Ataki niedźwiedzi na człowieka nie należą do częstych. Zdarza się jednak, że nawet w Polsce lub na Słowacji ktoś ginie, rozszarpany przez tego ogromnego drapieżnika. Najgorszego scenariusza uniknęli spacerowicze w Małej Fatrze, zaledwie 15 km od granicy z Polską. Jednak jedna osoba została przetransportowana do szpitala.
Atak niedźwiedzia na spacerowiczów na Słowacji. Syn bronił ojca
W piątek 21 marca na Słowacji doszło do dwóch ataków niedźwiedzi na spacerowiczów. Pierwsza z opisywanych przez słowackie media sytuacji miała miejsce na bardzo popularnym wśród turystów niebiesko znakowanym szlaku prowadzącym do wodospadu Szutowskiego.
Z informacji przekazanych przez słowackich ratowników wynika, że ok. 50-letni ojciec wraz z synem pojawili się na trasie z solą, którą mieli zostawić dzikim zwierzętom w wyznaczonym miejscu. W pewnym momencie na ich drodze stanął niedźwiedź.
Zwierzę zaatakowało starszego mężczyznę. Niedźwiedź gryzł go i drapał po nogach i rękach, zadając liczne rany, podczas gdy syn poszkodowanego próbował odpędzić drapieżnika. Ostatecznie się udało. Młodszy z mężczyzn opatrzył ojca i wezwał na pomoc ratowników medycznych. 50-latek do szpitala został przewieziony na pokładzie śmigłowca ratunkowego.
Reakcja na to zdarzenie była natychmiastowa. Ze względu na agresywnego niedźwiedzia szlak został zamknięty. Stanęli przed nim strażnicy, którzy zawracali turystów. "Obszar będzie monitorowany w ciągu najbliższych kilku dni przez Zespół Interwencyjny ds.
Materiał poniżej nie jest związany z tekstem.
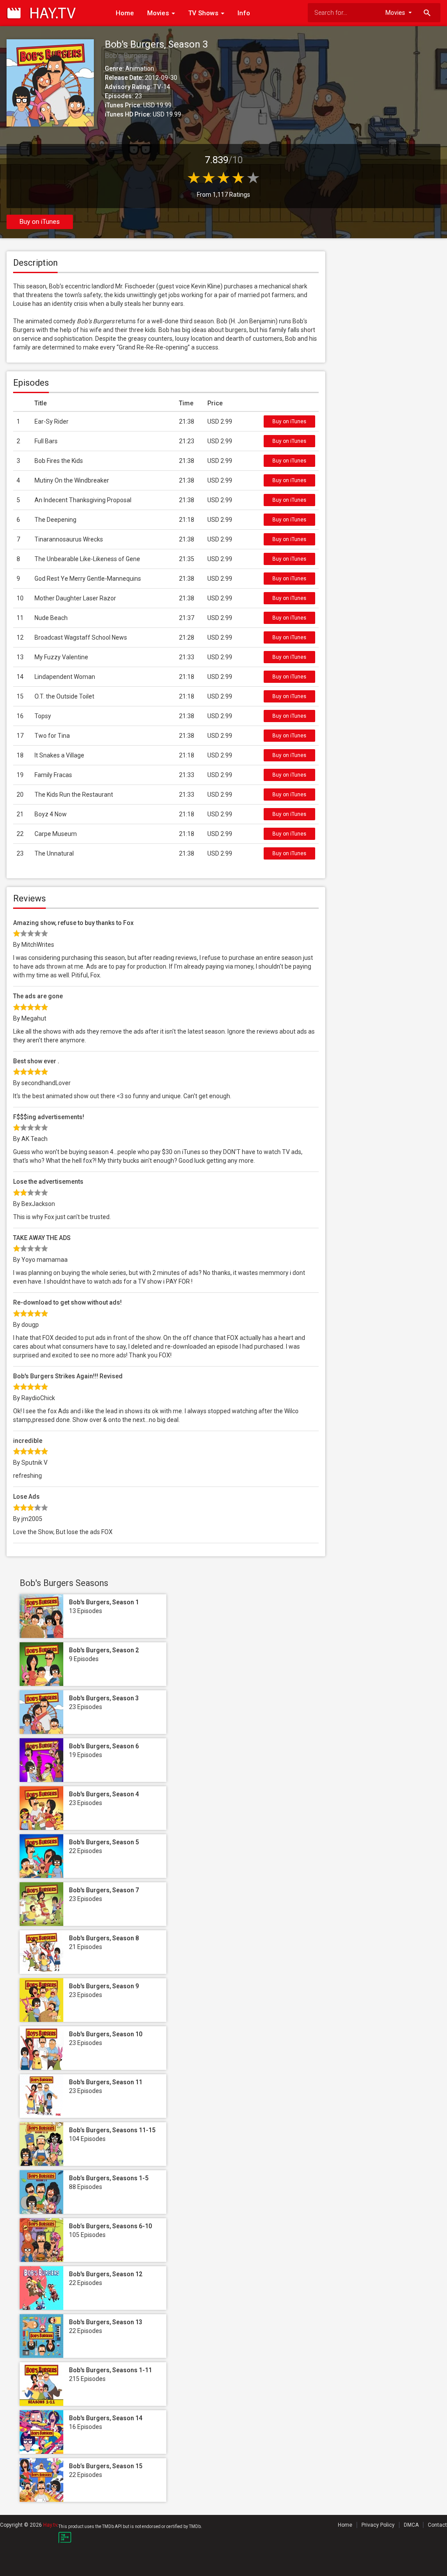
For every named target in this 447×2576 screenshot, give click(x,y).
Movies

Niedźwiedzi Brunatnych, a także przez pracowników Administracji Parku Narodowego Mała Fatra, którzy będą również stać na początku szlaku turystycznego, aby odwrócić uwagę turystów od tego obszaru" – przekazał w komunikacie park.
Nie jeden, a dwa ataki niedźwiedzia na turystów na Słowacji. Jest nagranie
Niestety atak na szlaku w pobliżu wodospadu nie był jedynym. W piątek 21 marca niedźwiedź szarżował także w kierunku mężczyzny, który po trasie w Małej Fatrze spacerował z psem. Sprawę opisał słowacki serwis Žilina.sk.
Mężczyzna szedł szlakiem z Belskich Skał w kierunku szczytu Hole. W rozmowie z dziennikarzami dodał, że w momencie, kiedy zobaczył niedźwiedzia, zamiast się oddalić, postanowił zagwizdać, żeby dać niedźwiedziowi sygnał, że jest w pobliżu i go spłoszyć. Reakcja była jednak odwrotna.
Zwierzę, zamiast uciec, postanowiło zaatakować. Moment szarży został uwieczniony na nagraniu, które trafiło do sieci. Widać na nim, jak zwierzę z bardzo dużą prędkością zbliża się do schowanego za drzewem spacerowicza. Kiedy jest blisko, mężczyzna wymachuje w jego kierunku siekierą, którą miał ze sobą. Po dwóch próbach ataku niedźwiedź uciekł.
Na nagraniu widać też, że mężczyzna miał przy sobie także gaz pieprzowy. Ten jednak na niewiele się zdał i nie zapewnił mu bezpieczeństwa. Na razie nie wiadomo, czy oba zdarzenia są ze sobą powiązane.